(TREŚĆ ZADANIA):
Czy przepiszesz bez zmian wszystko od wiersza zawierającego „Screen dimensions: 1054x475” aż do końca pozycji, z oboma krańcami włącznie, ale bez obrazów?

(ZAREJESTROWANE DANE):
___

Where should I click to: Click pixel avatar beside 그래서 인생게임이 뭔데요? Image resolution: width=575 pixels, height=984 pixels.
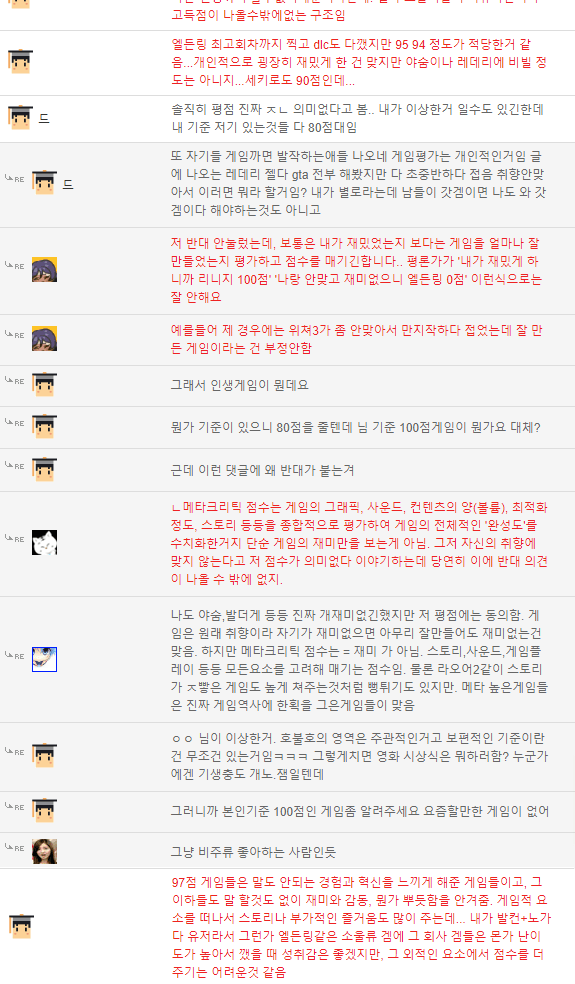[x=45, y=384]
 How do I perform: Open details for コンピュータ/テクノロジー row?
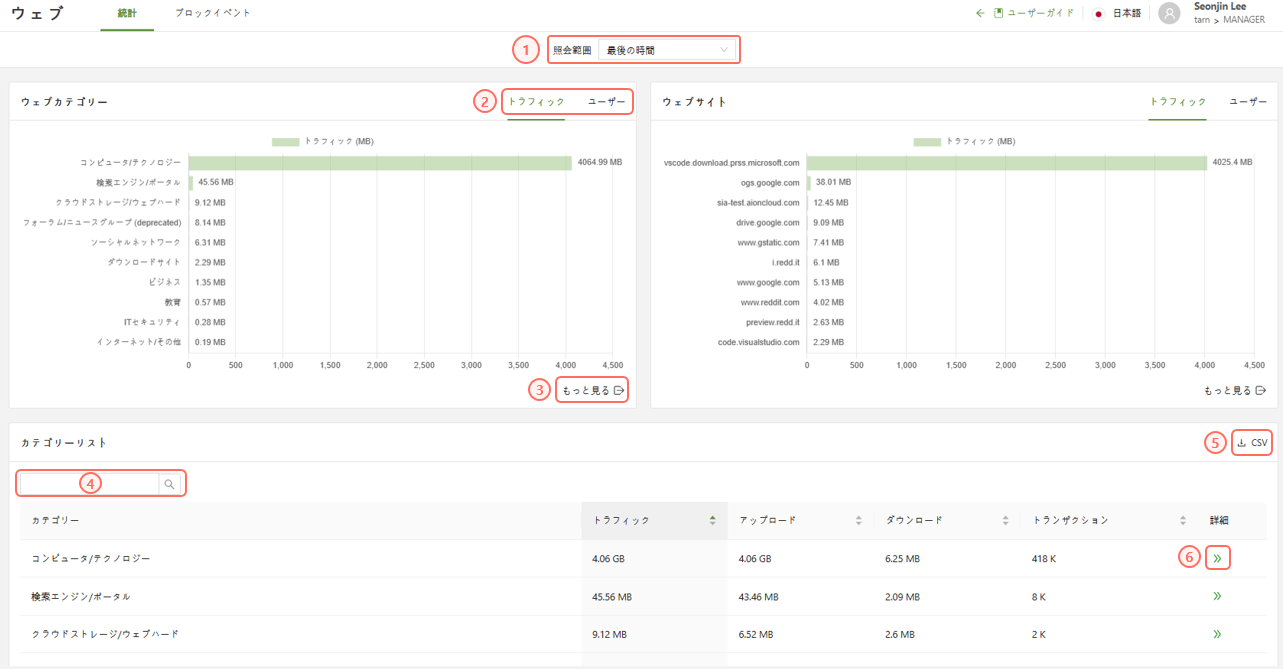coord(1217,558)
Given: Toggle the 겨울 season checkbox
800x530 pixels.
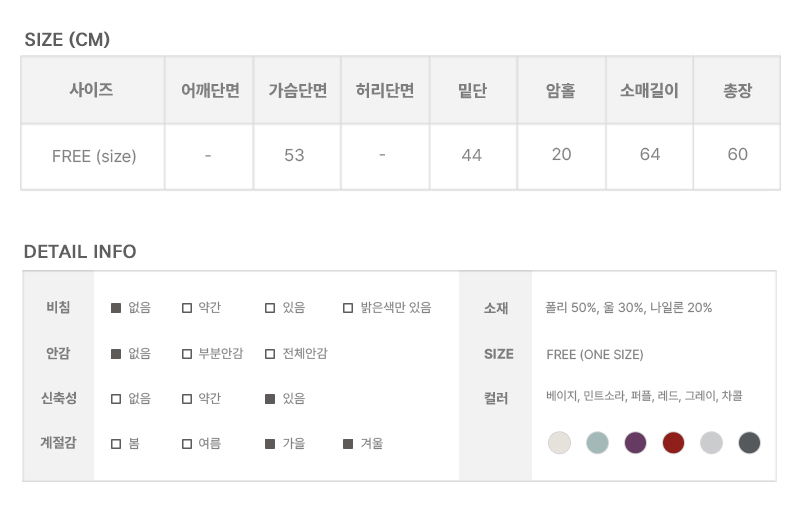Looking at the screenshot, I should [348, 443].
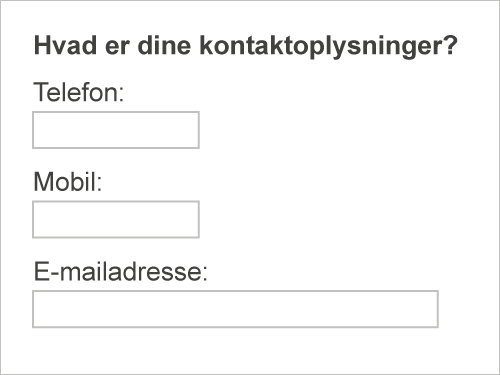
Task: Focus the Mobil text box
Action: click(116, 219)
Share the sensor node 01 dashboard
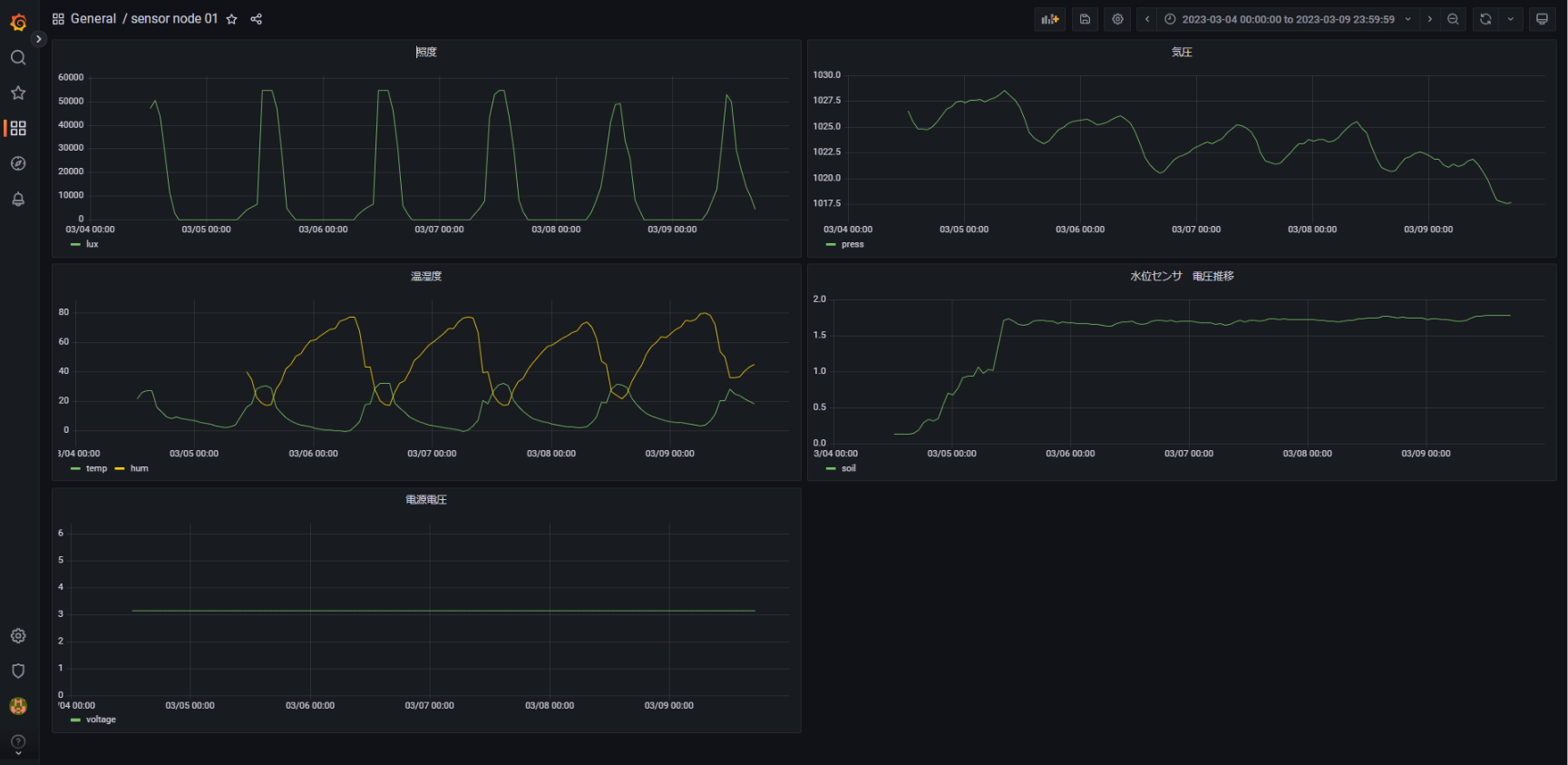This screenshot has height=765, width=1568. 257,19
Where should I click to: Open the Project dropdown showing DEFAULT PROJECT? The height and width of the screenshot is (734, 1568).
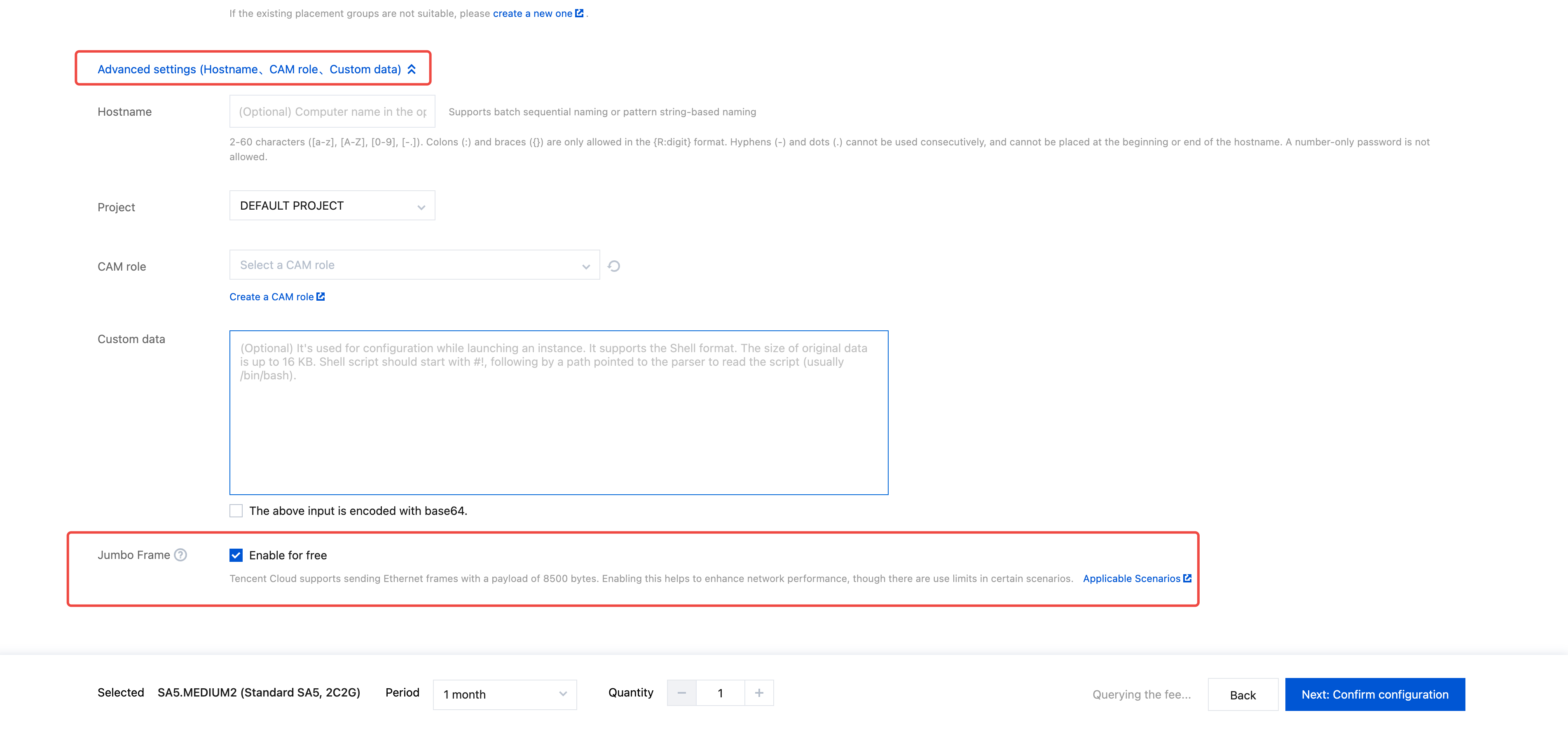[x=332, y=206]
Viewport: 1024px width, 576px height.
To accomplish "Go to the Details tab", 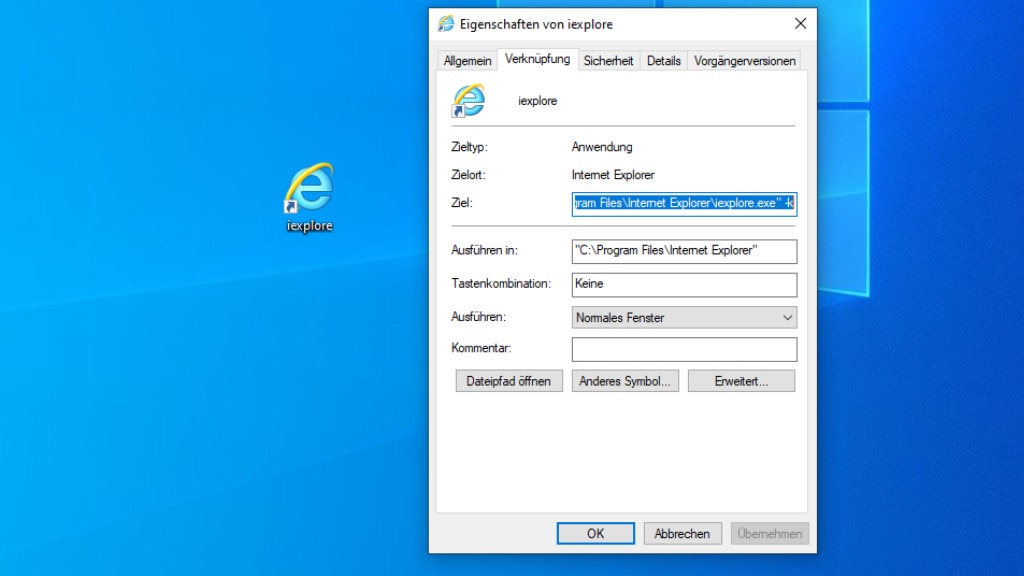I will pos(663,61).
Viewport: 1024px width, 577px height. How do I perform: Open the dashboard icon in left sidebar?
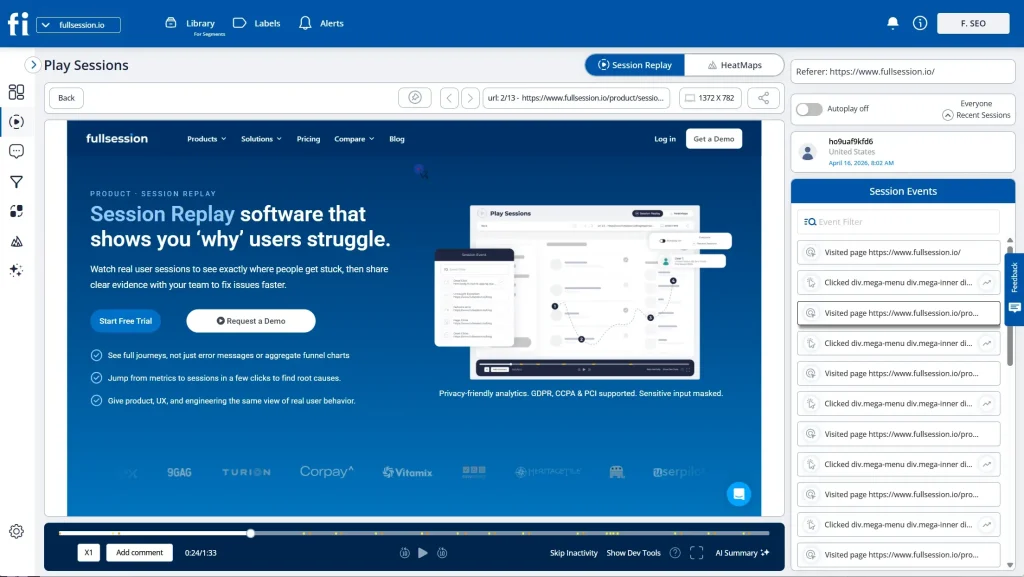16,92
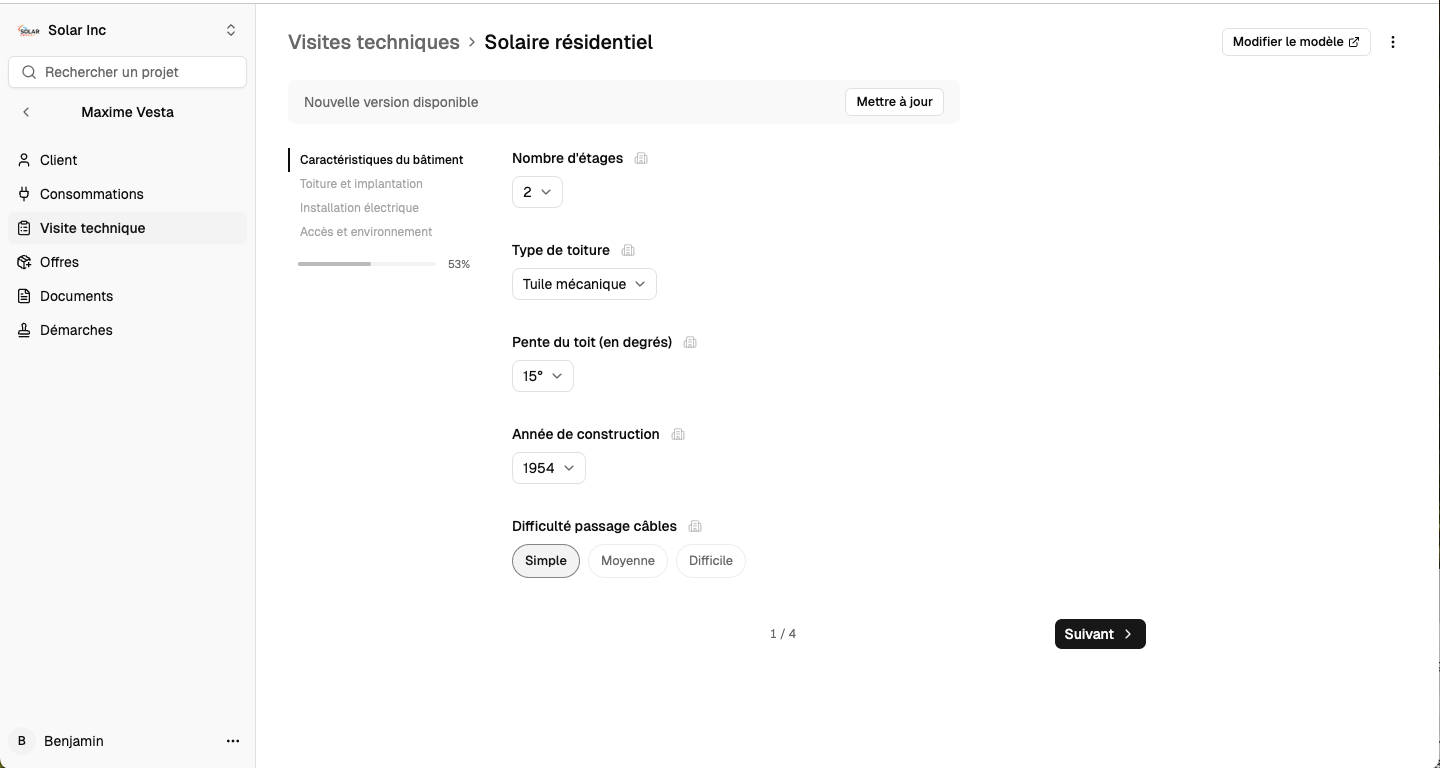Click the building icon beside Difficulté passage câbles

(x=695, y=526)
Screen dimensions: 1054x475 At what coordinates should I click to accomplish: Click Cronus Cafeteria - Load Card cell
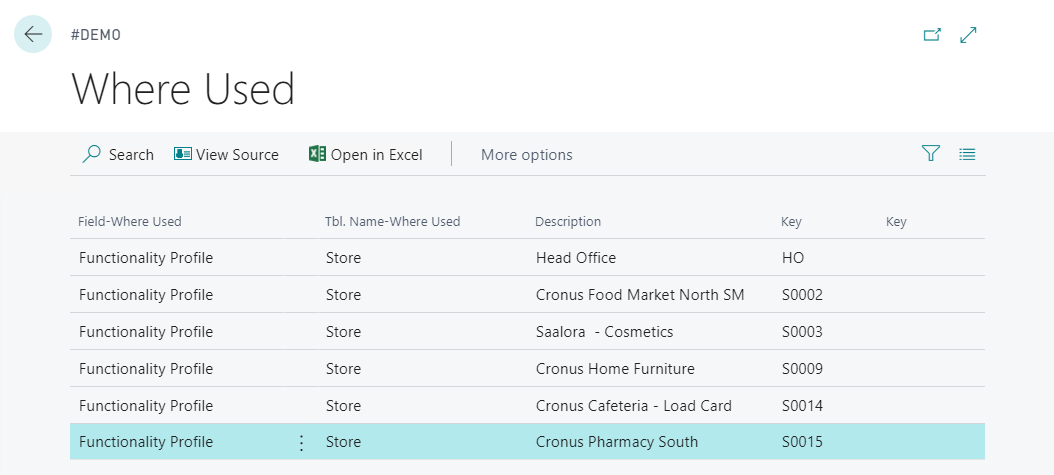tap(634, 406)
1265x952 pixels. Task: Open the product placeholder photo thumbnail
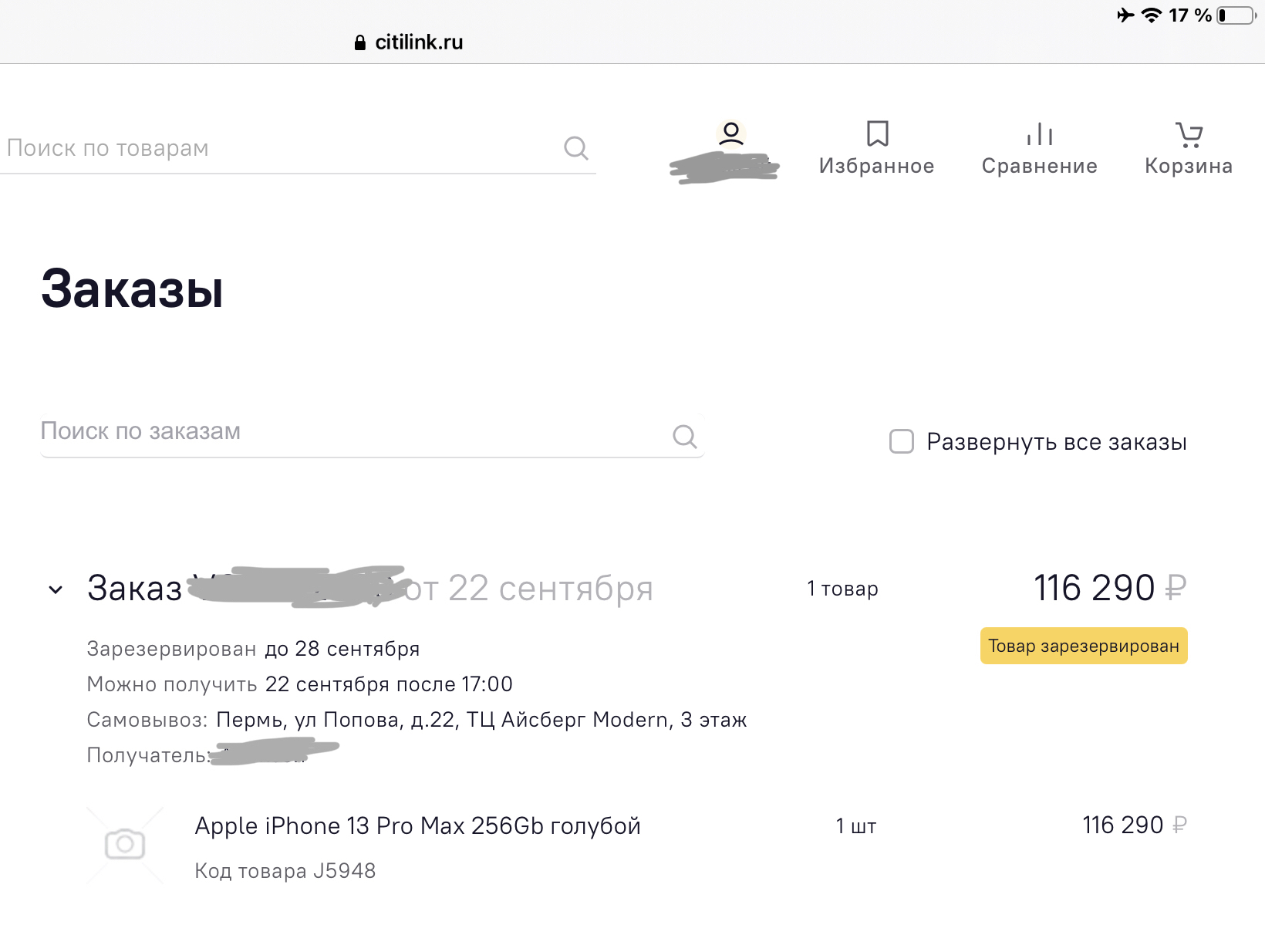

___

(WYNIK):
Screen dimensions: 1054x475 At what coordinates should I click to accomplish: Click Cronus Cafeteria - Load Card cell
tap(634, 406)
1265x952 pixels. Task: Open the product placeholder photo thumbnail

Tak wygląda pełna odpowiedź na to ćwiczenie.